Hudi Overview

Last updated: 2020-09-27 15:13:25

    Apache Hudi provides the following streaming primitives over datasets on HDFS: upsert and incremental pull.

    In general, we will store large amounts of data in HDFS and incrementally write new data but seldom change old data, particularly in scenarios where data is cleansed and placed in a data warehouse. In data warehouses such as Hive, the support for updates is very limited, and computing is expensive. In addition, in scenarios where only data that is added over a certain period of time needs to be analyzed, as Hive, Presto, and HBase do not provide native methods, it is necessary to filter and analyze it based on timestamp.

    In view of this, Hudi enables you to update records and only query incremental data. In addition, it supports Hive, Presto, and Spark, so that you can directly use these components to query data managed by Hudi.

    Hudi is a universal big data storage system that enables:

    • Snapshot isolation between ingestion and query engines, including Apache Hive, Presto, and Apache Spark.
    • Support for rollbacks and savepoints to recover datasets.
    • Auto-management of file sizes and layout to optimize query performance and near real-time ingestion to feed queries with fresh data.
    • Async compaction of both real-time and columnar data.

    Timeline

    At its core, Hudi maintains a timeline of all actions performed on the dataset at different instants of time that helps provide instantaneous views of the dataset.

    A Hudi instant consists of the following components:

    • Action type: type of action performed on the dataset.
    • Instant time: typically a timestamp (such as 20190117010349), which monotonically increases in the order of action start time.
    • State: current state of the instant.

    File Organization

    Hudi organizes datasets on DFS into a directory structure under a basepath. A dataset is broken down into partitions, which are folders containing data files for the corresponding partitions, very similar to Hive tables.

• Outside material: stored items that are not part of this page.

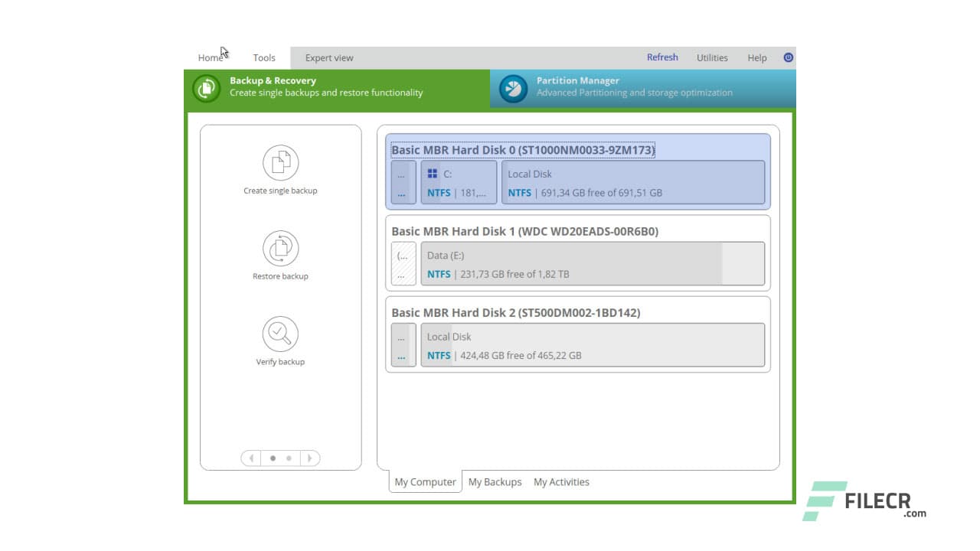This screenshot has height=551, width=980.
Task: Switch to the My Backups tab
Action: pyautogui.click(x=495, y=481)
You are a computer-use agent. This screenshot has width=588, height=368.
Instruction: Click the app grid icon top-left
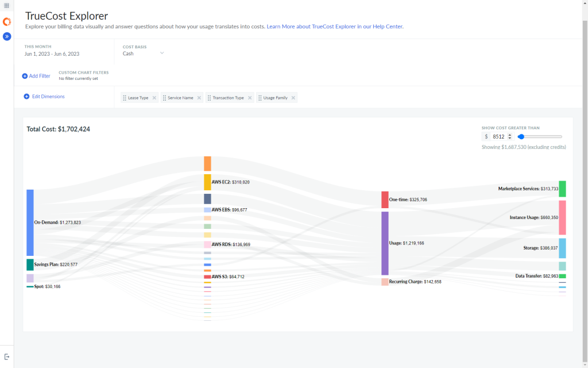(6, 6)
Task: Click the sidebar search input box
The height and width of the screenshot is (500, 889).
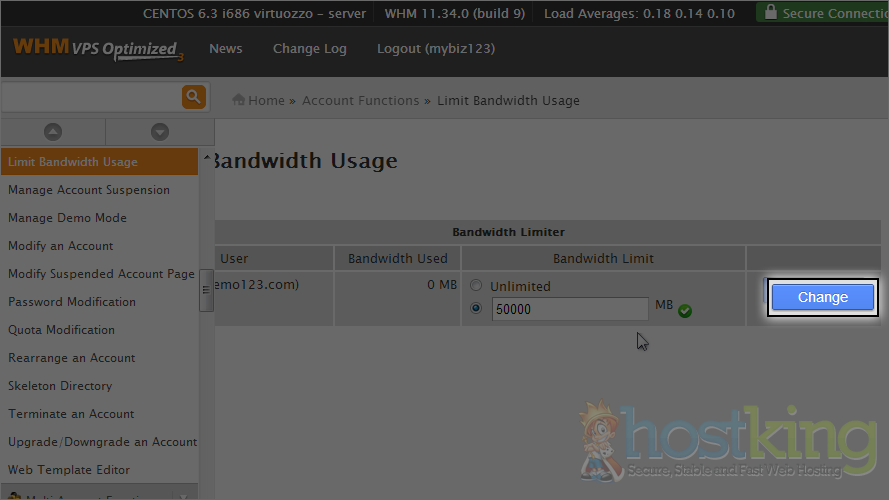Action: [90, 97]
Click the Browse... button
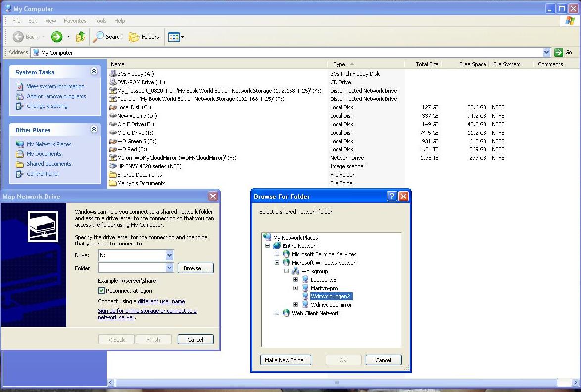Screen dimensions: 581x392 coord(195,268)
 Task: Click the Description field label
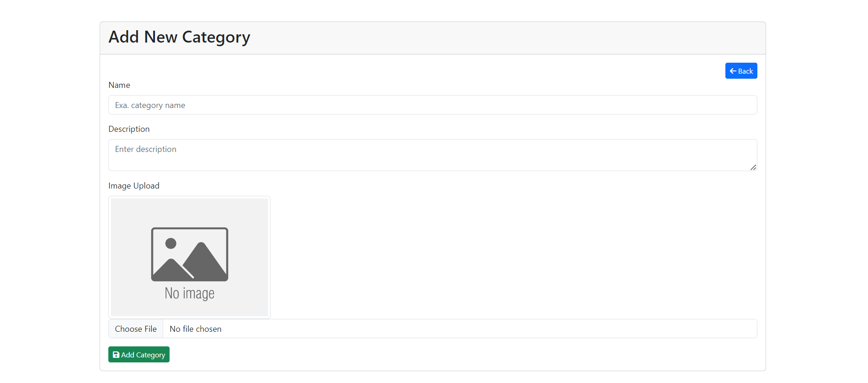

    Each partition is uniquely identified by its partitionpath, which is relative to the basepath.

    Within each partition, files are organized into file groups uniquely identified by file ID.

    Each file group contains several file slices, where each slice contains a base columnar file (*.parquet) produced at a certain commit/compaction instant time, along with a set of log files (*.log*) that contain inserts/updates to the base file since the base file was produced.

    Hudi adopts an MVCC design, where compaction action merges logs and base files to produce new file slices and cleaning action gets rid of unused/older file slices to reclaim space on DFS.

    Hudi provides efficient upserts by mapping a given hoodie key (record key + partition path) to a file group through an indexing mechanism.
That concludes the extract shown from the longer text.